* [Prompt] Print all of the records below again without a single difference.

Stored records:
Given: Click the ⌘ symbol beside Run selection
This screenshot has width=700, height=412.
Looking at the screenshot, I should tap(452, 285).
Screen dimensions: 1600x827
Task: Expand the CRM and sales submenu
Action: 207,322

* [Exercise response]
Given: Click the ⌘ symbol beside Run selection
This screenshot has width=700, height=412.
Looking at the screenshot, I should tap(452, 285).
Screen dimensions: 1600x827
Task: Expand the CRM and sales submenu
Action: 207,322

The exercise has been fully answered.